TASK INSTRUCTIONS
Without changing anything, transcribe all of the entries.

Dataset records
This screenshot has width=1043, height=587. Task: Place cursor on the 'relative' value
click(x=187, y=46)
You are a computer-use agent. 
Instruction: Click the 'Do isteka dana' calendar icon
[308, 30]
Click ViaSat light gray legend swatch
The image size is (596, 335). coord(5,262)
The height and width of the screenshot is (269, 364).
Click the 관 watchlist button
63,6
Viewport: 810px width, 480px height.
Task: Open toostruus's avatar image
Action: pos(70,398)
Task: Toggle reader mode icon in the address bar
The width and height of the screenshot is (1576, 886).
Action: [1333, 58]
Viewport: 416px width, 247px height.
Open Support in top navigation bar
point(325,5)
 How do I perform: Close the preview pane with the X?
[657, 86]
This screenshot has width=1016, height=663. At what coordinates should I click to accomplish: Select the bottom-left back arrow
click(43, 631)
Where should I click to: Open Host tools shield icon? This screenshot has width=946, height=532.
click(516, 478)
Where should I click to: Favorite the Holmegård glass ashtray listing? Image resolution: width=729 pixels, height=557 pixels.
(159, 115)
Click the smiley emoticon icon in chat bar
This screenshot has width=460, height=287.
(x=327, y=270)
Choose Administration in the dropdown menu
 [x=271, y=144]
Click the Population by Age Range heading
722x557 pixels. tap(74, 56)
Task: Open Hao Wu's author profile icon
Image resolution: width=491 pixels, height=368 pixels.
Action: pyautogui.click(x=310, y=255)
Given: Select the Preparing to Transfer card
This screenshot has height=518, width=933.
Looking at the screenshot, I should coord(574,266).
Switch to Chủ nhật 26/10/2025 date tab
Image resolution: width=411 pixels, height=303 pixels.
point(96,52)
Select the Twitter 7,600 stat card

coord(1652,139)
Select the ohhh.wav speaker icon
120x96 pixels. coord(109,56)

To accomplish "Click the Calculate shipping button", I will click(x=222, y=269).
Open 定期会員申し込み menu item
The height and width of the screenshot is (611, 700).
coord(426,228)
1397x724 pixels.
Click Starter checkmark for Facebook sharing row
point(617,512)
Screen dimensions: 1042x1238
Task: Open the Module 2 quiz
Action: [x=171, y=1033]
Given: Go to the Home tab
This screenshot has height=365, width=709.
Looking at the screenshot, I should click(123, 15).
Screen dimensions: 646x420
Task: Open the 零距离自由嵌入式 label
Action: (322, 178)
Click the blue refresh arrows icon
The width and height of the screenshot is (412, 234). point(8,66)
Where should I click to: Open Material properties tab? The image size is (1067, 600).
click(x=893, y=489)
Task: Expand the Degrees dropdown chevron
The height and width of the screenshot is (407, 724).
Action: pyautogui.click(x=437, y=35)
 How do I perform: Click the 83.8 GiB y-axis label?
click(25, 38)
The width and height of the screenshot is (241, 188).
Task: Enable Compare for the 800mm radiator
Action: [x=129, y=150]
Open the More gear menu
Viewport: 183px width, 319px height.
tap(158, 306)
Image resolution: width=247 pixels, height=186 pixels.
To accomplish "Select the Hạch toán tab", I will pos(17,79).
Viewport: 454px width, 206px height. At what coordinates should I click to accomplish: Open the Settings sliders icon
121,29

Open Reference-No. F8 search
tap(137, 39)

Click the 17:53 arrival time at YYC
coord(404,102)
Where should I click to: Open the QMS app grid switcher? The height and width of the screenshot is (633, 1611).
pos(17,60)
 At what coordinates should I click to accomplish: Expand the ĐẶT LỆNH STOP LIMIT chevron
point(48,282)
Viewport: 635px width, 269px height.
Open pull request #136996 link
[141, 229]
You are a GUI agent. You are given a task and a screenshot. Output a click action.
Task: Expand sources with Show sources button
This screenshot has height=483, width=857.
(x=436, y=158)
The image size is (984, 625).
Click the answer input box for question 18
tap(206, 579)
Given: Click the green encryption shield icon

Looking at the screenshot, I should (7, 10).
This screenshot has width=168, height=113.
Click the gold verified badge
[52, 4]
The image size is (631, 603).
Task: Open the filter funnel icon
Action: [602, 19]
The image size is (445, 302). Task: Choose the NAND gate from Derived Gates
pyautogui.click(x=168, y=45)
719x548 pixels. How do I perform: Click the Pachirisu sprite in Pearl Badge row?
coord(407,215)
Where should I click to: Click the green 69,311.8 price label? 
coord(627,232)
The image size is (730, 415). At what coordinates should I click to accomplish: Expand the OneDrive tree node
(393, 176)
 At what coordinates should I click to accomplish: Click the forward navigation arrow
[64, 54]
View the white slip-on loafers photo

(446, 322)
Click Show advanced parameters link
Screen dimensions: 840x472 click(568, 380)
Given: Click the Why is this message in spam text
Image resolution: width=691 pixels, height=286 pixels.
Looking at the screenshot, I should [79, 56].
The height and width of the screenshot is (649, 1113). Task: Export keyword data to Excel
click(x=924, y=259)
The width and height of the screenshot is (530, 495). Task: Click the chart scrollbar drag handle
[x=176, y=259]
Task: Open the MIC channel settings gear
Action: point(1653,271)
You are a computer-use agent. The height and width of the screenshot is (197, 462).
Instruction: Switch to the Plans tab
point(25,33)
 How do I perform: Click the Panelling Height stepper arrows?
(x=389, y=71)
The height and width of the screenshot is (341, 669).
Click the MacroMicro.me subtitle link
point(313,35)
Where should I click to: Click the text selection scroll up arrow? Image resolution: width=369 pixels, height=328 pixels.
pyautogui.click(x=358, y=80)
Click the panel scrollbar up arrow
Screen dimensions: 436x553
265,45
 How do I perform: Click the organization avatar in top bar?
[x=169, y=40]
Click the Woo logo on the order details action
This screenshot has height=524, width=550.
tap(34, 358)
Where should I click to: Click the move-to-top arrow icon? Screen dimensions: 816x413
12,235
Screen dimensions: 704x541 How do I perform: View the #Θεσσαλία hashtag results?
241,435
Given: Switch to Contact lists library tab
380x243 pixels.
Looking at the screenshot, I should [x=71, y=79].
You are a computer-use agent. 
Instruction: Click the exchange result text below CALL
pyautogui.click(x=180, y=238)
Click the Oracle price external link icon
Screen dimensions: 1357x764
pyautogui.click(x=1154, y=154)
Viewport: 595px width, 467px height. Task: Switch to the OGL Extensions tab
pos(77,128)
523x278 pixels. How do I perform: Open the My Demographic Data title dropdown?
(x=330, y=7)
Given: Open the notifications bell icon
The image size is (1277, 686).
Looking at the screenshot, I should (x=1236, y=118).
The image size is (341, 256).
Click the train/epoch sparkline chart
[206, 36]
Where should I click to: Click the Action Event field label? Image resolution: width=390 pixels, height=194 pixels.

EXERCISE RESPONSE
This screenshot has width=1043, height=587. Task: Place cursor on the 'relative' value
click(x=187, y=46)
You are a computer-use agent. 
Instruction: Click the 'Do isteka dana' calendar icon
[308, 30]
Click ViaSat light gray legend swatch
The image size is (596, 335). coord(5,262)
The height and width of the screenshot is (269, 364).
Click the 관 watchlist button
63,6
Viewport: 810px width, 480px height.
Task: Open toostruus's avatar image
Action: pos(70,398)
Task: Toggle reader mode icon in the address bar
The width and height of the screenshot is (1576, 886).
Action: [1333, 58]
Viewport: 416px width, 247px height.
Open Support in top navigation bar
point(325,5)
 How do I perform: Close the preview pane with the X?
[657, 86]
This screenshot has width=1016, height=663. At what coordinates should I click to accomplish: Select the bottom-left back arrow
click(43, 631)
Where should I click to: Open Host tools shield icon? This screenshot has width=946, height=532.
click(516, 478)
Where should I click to: Favorite the Holmegård glass ashtray listing? Image resolution: width=729 pixels, height=557 pixels.
(159, 115)
Click the smiley emoticon icon in chat bar
This screenshot has width=460, height=287.
(x=327, y=270)
Choose Administration in the dropdown menu
 [x=271, y=144]
Click the Population by Age Range heading
722x557 pixels. tap(74, 56)
Task: Open Hao Wu's author profile icon
Image resolution: width=491 pixels, height=368 pixels.
Action: pyautogui.click(x=310, y=255)
Given: Select the Preparing to Transfer card
This screenshot has height=518, width=933.
Looking at the screenshot, I should coord(574,266).
Switch to Chủ nhật 26/10/2025 date tab
Image resolution: width=411 pixels, height=303 pixels.
point(96,52)
Select the Twitter 7,600 stat card

coord(1652,139)
Select the ohhh.wav speaker icon
120x96 pixels. coord(109,56)

To accomplish "Click the Calculate shipping button", I will click(x=222, y=269).
Open 定期会員申し込み menu item
The height and width of the screenshot is (611, 700).
coord(426,228)
1397x724 pixels.
Click Starter checkmark for Facebook sharing row
point(617,512)
Screen dimensions: 1042x1238
Task: Open the Module 2 quiz
Action: [x=171, y=1033]
Given: Go to the Home tab
This screenshot has height=365, width=709.
Looking at the screenshot, I should click(123, 15).
Screen dimensions: 646x420
Task: Open the 零距离自由嵌入式 label
Action: (322, 178)
Click the blue refresh arrows icon
The width and height of the screenshot is (412, 234). point(8,66)
Where should I click to: Open Material properties tab? The image size is (1067, 600).
click(x=893, y=489)
Task: Expand the Degrees dropdown chevron
The height and width of the screenshot is (407, 724).
Action: pyautogui.click(x=437, y=35)
 How do I perform: Click the 83.8 GiB y-axis label?
click(25, 38)
The width and height of the screenshot is (241, 188).
Task: Enable Compare for the 800mm radiator
Action: [x=129, y=150]
Open the More gear menu
Viewport: 183px width, 319px height.
tap(158, 306)
Image resolution: width=247 pixels, height=186 pixels.
To accomplish "Select the Hạch toán tab", I will pos(17,79).
Viewport: 454px width, 206px height. At what coordinates should I click to accomplish: Open the Settings sliders icon
121,29

Open Reference-No. F8 search
tap(137, 39)

Click the 17:53 arrival time at YYC
coord(404,102)
Where should I click to: Open the QMS app grid switcher? The height and width of the screenshot is (633, 1611).
pos(17,60)
 At what coordinates should I click to accomplish: Expand the ĐẶT LỆNH STOP LIMIT chevron
point(48,282)
Viewport: 635px width, 269px height.
Open pull request #136996 link
[141, 229]
You are a GUI agent. You are given a task and a screenshot. Output a click action.
Task: Expand sources with Show sources button
This screenshot has height=483, width=857.
(x=436, y=158)
The image size is (984, 625).
Click the answer input box for question 18
tap(206, 579)
Given: Click the green encryption shield icon

Looking at the screenshot, I should (7, 10).
This screenshot has width=168, height=113.
Click the gold verified badge
[52, 4]
The image size is (631, 603).
Task: Open the filter funnel icon
Action: [602, 19]
The image size is (445, 302). Task: Choose the NAND gate from Derived Gates
pyautogui.click(x=168, y=45)
719x548 pixels. How do I perform: Click the Pachirisu sprite in Pearl Badge row?
coord(407,215)
Where should I click to: Click the green 69,311.8 price label? 
coord(627,232)
The image size is (730, 415). At what coordinates should I click to accomplish: Expand the OneDrive tree node
(393, 176)
 At what coordinates should I click to accomplish: Click the forward navigation arrow
[64, 54]
View the white slip-on loafers photo

(446, 322)
Click Show advanced parameters link
Screen dimensions: 840x472 click(568, 380)
Given: Click the Why is this message in spam text
Image resolution: width=691 pixels, height=286 pixels.
Looking at the screenshot, I should [79, 56].
The height and width of the screenshot is (649, 1113). Task: Export keyword data to Excel
click(x=924, y=259)
The width and height of the screenshot is (530, 495). Task: Click the chart scrollbar drag handle
[x=176, y=259]
Task: Open the MIC channel settings gear
Action: point(1653,271)
You are a computer-use agent. The height and width of the screenshot is (197, 462).
Instruction: Switch to the Plans tab
point(25,33)
 How do I perform: Click the Panelling Height stepper arrows?
(x=389, y=71)
The height and width of the screenshot is (341, 669).
Click the MacroMicro.me subtitle link
point(313,35)
Where should I click to: Click the text selection scroll up arrow? Image resolution: width=369 pixels, height=328 pixels.
pyautogui.click(x=358, y=80)
Click the panel scrollbar up arrow
Screen dimensions: 436x553
265,45
 How do I perform: Click the organization avatar in top bar?
[x=169, y=40]
Click the Woo logo on the order details action
This screenshot has height=524, width=550.
tap(34, 358)
Where should I click to: Click the move-to-top arrow icon? Screen dimensions: 816x413
12,235
Screen dimensions: 704x541 How do I perform: View the #Θεσσαλία hashtag results?
241,435
Given: Switch to Contact lists library tab
380x243 pixels.
Looking at the screenshot, I should [x=71, y=79].
You are a computer-use agent. 
Instruction: Click the exchange result text below CALL
pyautogui.click(x=180, y=238)
Click the Oracle price external link icon
Screen dimensions: 1357x764
pyautogui.click(x=1154, y=154)
Viewport: 595px width, 467px height. Task: Switch to the OGL Extensions tab
pos(77,128)
523x278 pixels. How do I perform: Open the My Demographic Data title dropdown?
(x=330, y=7)
Given: Open the notifications bell icon
The image size is (1277, 686).
Looking at the screenshot, I should (x=1236, y=118).
The image size is (341, 256).
Click the train/epoch sparkline chart
[206, 36]
Where should I click to: Click the Action Event field label? Image resolution: width=390 pixels, height=194 pixels.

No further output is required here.